Instructions for the task:
Starting with the line that holds "This screenshot has height=676, width=1190." and stopping after the line that holds "Viewport: 573px width, 877px height.", repeat the lines below word for word, without the pictures.

Provided entries:
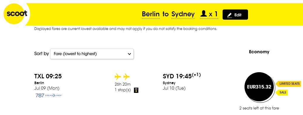303x115 pixels.
Task: Open the Sort by dropdown
Action: click(x=92, y=54)
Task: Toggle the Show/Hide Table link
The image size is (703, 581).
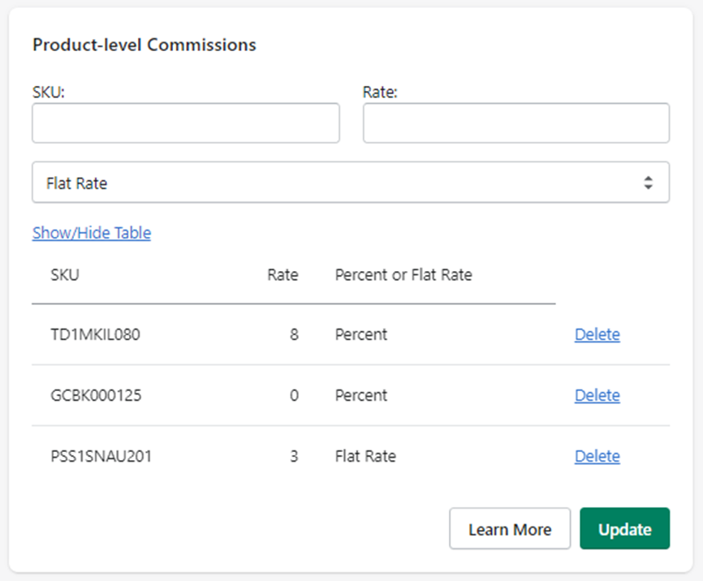Action: click(x=92, y=233)
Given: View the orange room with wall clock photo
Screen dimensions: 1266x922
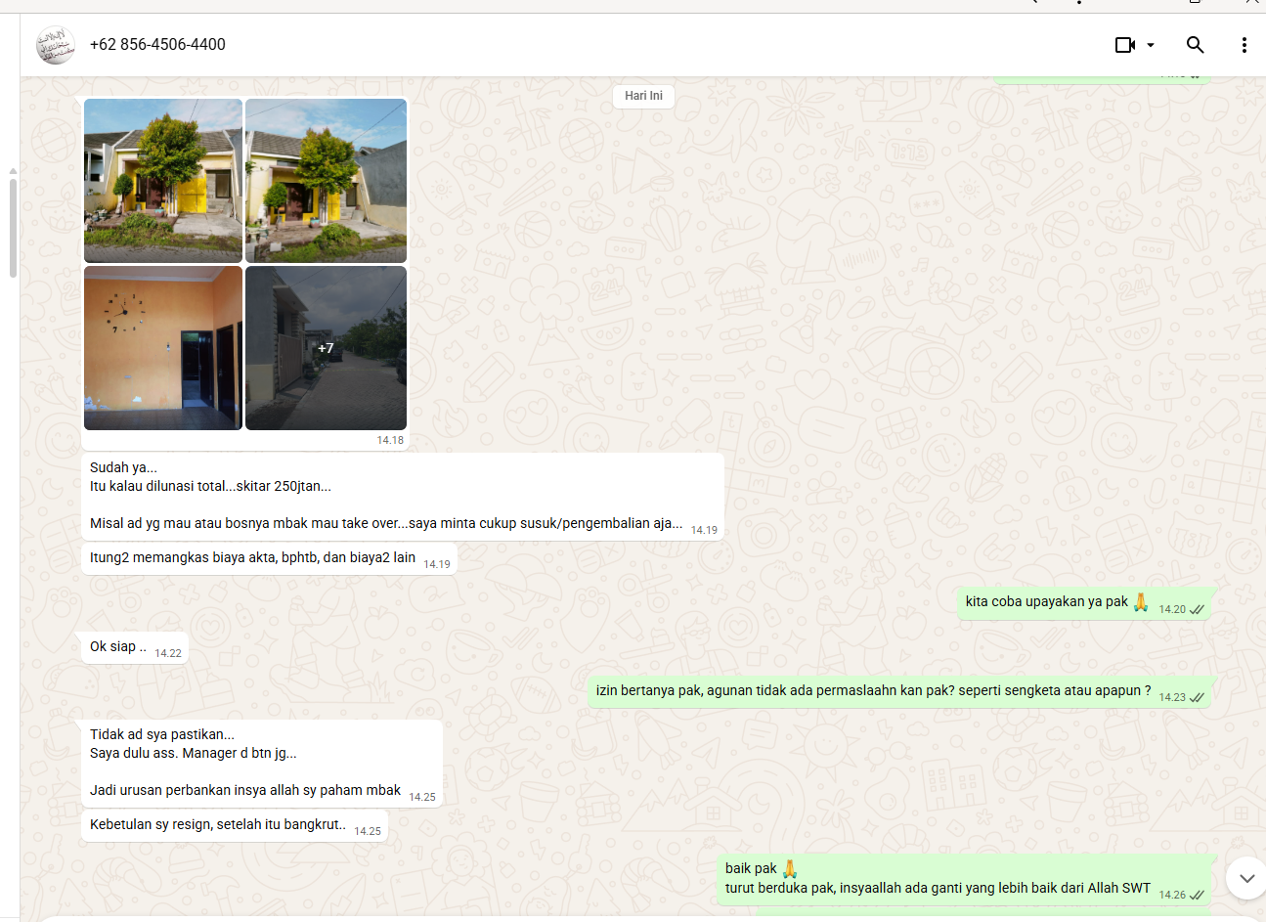Looking at the screenshot, I should pyautogui.click(x=163, y=348).
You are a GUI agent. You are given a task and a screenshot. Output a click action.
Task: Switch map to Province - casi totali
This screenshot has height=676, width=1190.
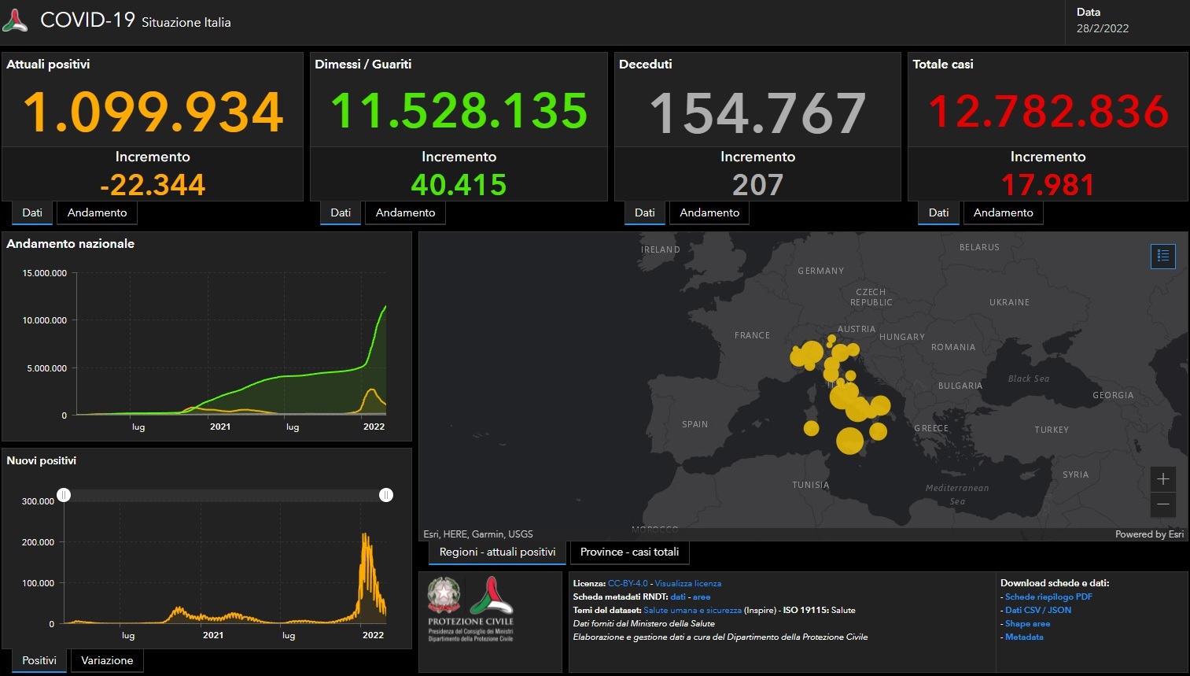[629, 552]
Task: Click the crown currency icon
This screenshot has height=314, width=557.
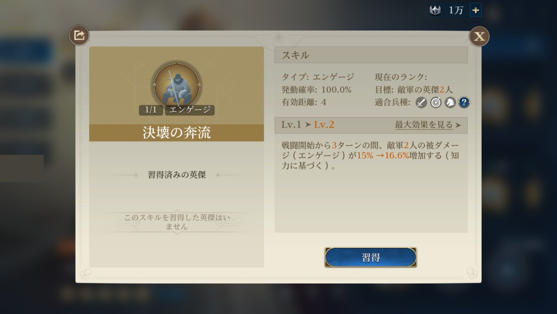Action: click(x=435, y=10)
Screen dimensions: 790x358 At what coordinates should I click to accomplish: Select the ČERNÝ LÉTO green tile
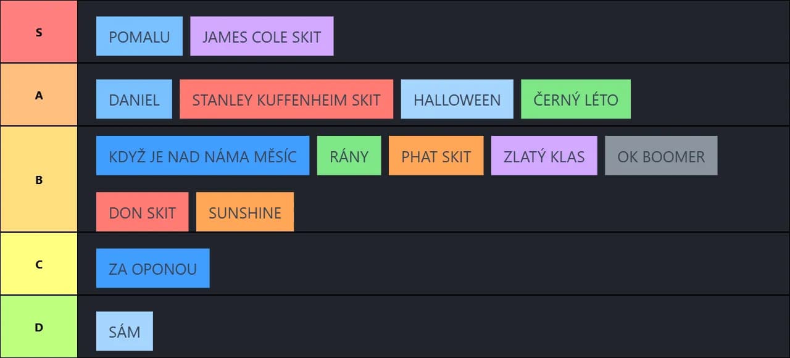576,99
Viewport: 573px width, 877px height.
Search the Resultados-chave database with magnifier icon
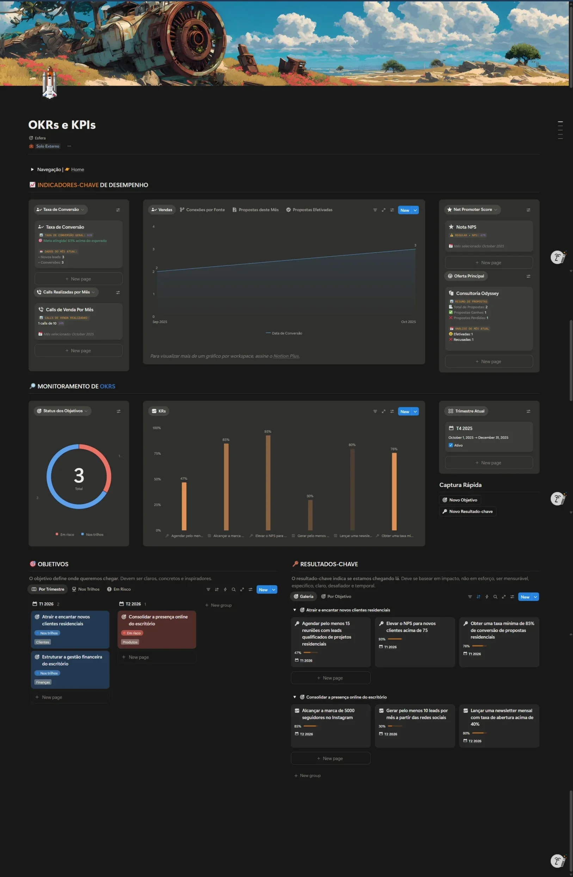click(x=495, y=597)
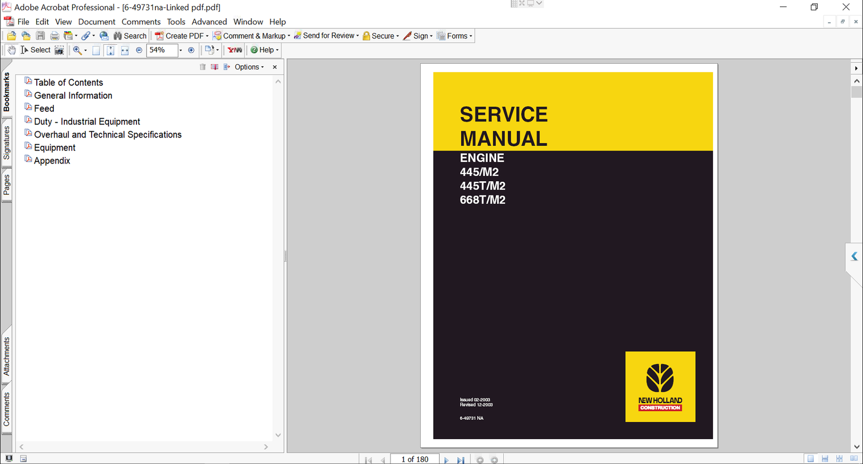This screenshot has height=464, width=863.
Task: Click the Snapshot camera tool
Action: (x=59, y=50)
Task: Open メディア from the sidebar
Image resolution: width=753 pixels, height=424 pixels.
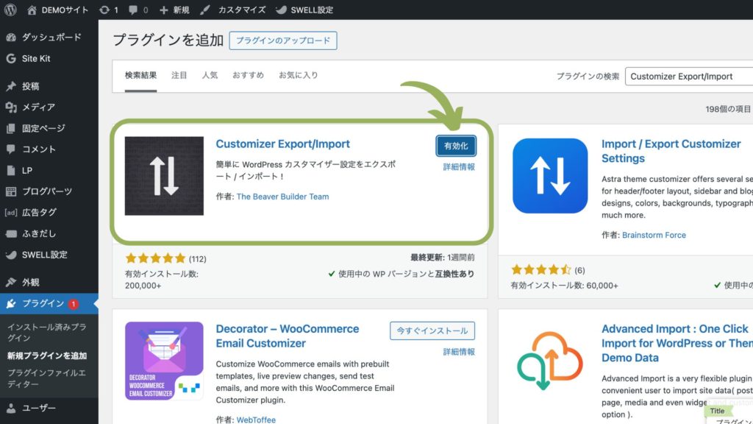Action: pyautogui.click(x=37, y=107)
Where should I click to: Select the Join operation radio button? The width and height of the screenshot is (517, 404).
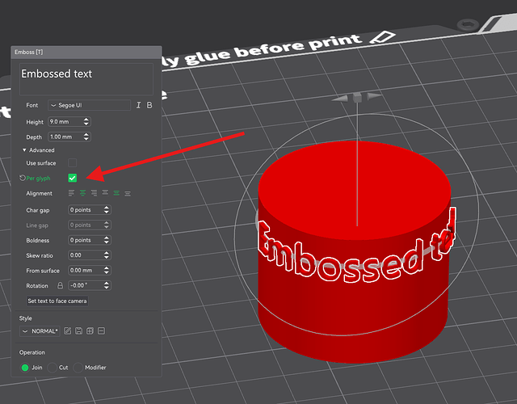(25, 368)
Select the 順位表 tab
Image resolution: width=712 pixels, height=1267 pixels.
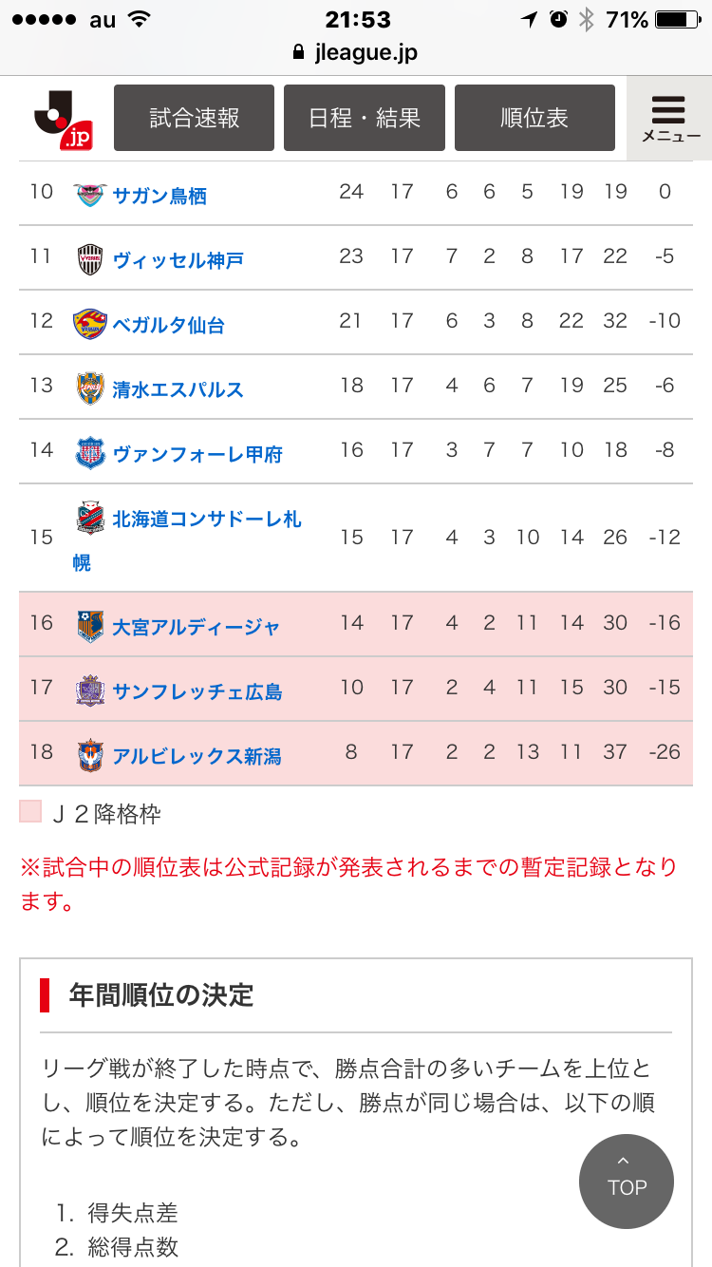(534, 118)
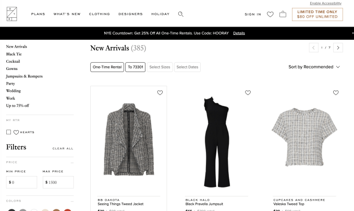Viewport: 354px width, 211px height.
Task: Open the wishlist heart in header
Action: 270,14
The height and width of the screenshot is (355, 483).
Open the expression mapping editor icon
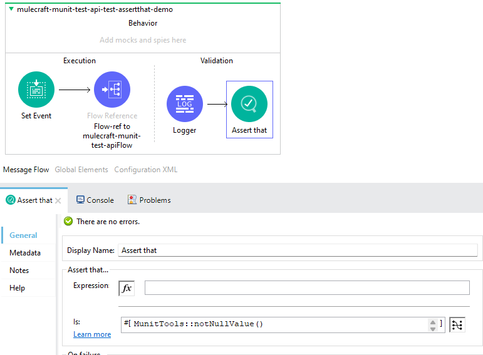click(457, 324)
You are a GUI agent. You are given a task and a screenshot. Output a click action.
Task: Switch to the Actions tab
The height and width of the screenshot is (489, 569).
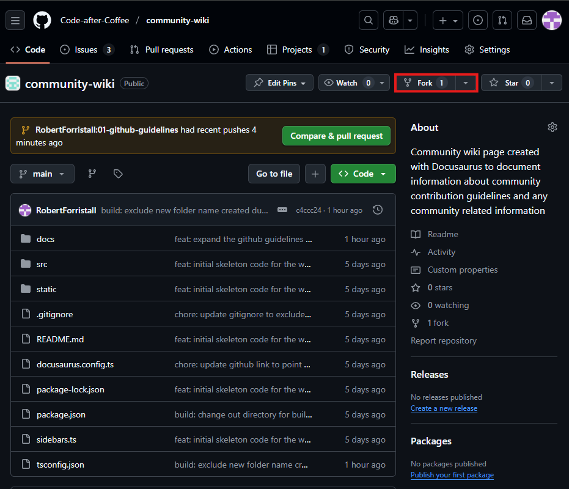pos(230,50)
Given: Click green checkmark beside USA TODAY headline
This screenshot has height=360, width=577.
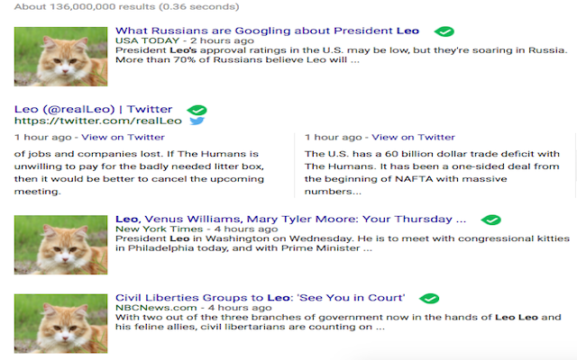Looking at the screenshot, I should [x=444, y=32].
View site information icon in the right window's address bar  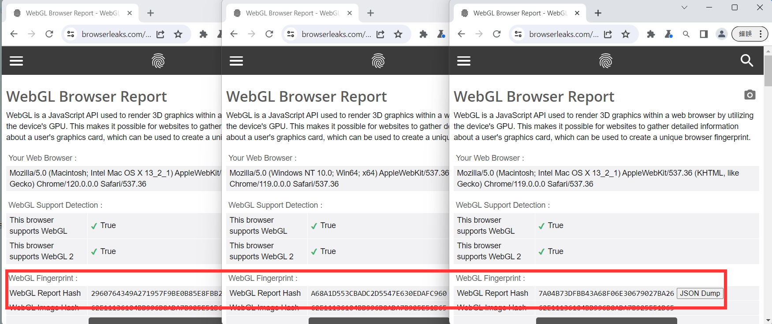(x=518, y=34)
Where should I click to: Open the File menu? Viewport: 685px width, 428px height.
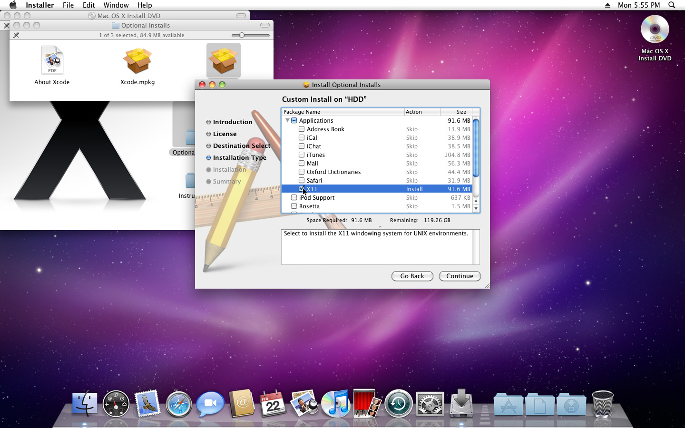68,5
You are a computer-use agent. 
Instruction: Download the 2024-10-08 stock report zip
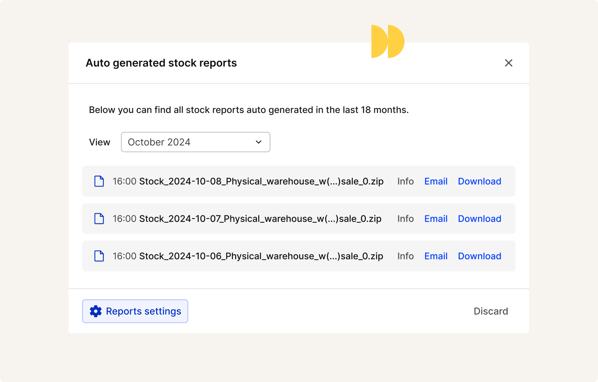pyautogui.click(x=479, y=181)
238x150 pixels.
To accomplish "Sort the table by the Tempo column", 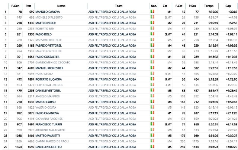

Answer space:
This screenshot has height=676, width=1190.
[629, 552]
Task: Click the crown currency icon
This screenshot has height=314, width=557.
Action: click(x=435, y=10)
Screen dimensions: 790x358 At what coordinates should I click to accomplish: Select the ČERNÝ LÉTO green tile
576,99
Viewport: 573px width, 877px height.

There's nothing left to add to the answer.